Quote the listing in full, exactly as given, minus any pictures.

(Raw data)

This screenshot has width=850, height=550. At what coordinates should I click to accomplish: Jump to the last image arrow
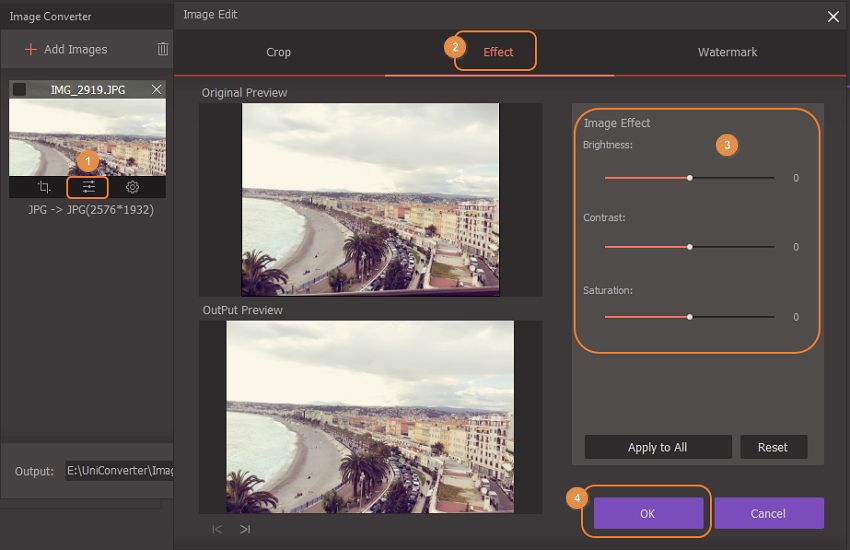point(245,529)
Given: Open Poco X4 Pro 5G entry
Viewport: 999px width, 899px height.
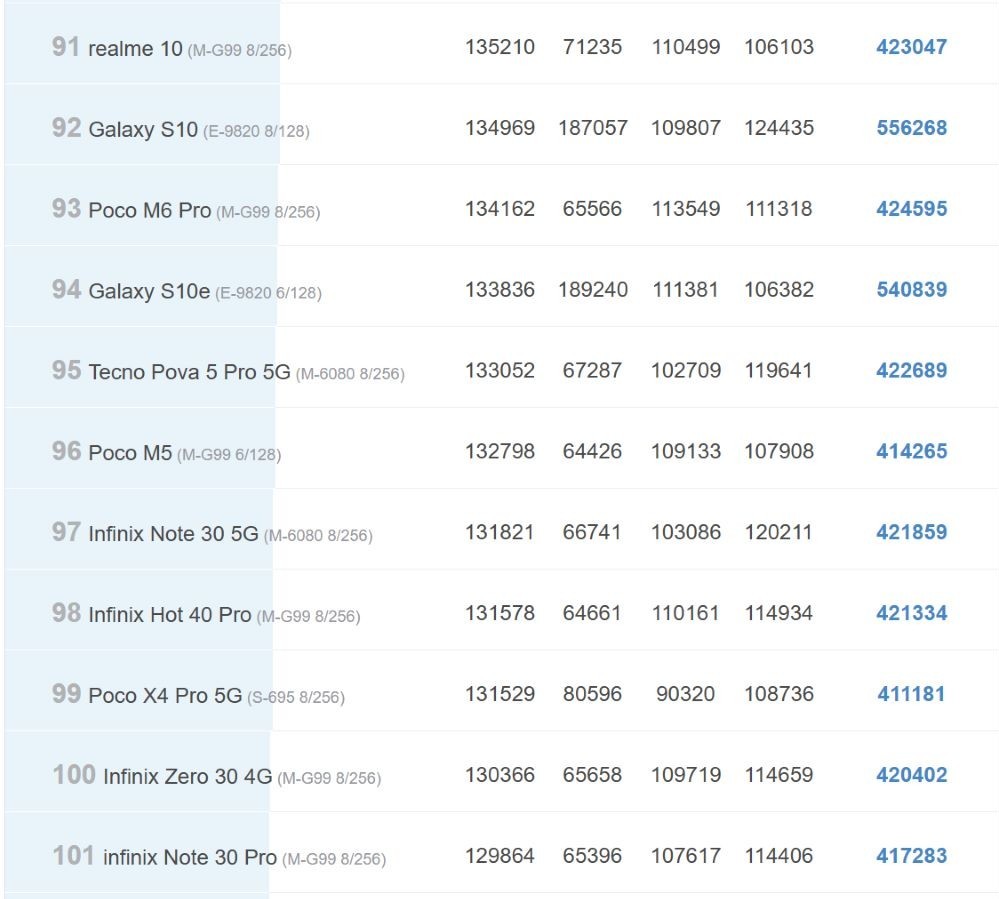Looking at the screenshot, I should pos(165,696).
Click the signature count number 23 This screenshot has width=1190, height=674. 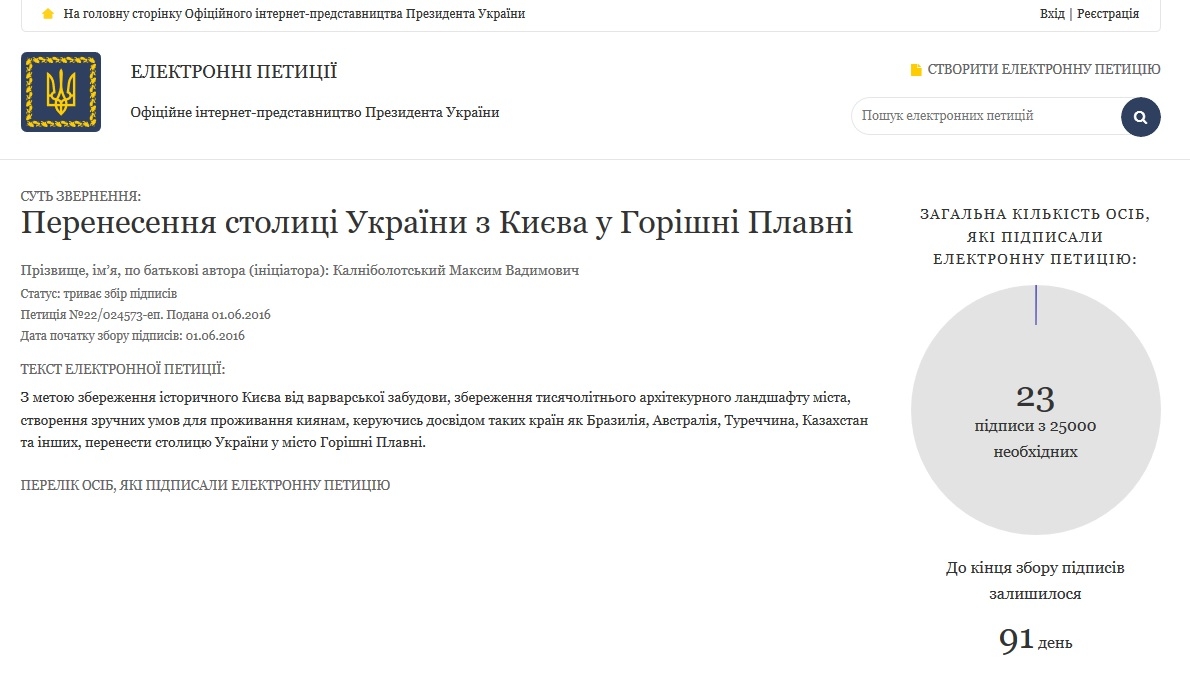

(End Raw data)

- **Output of the task**:
This screenshot has width=850, height=550. At what coordinates should I click to accomplish: Jump to the last image arrow
point(245,529)
Given: Open Poco X4 Pro 5G entry
Viewport: 999px width, 899px height.
Looking at the screenshot, I should pos(165,696).
Click the signature count number 23 This screenshot has width=1190, height=674. 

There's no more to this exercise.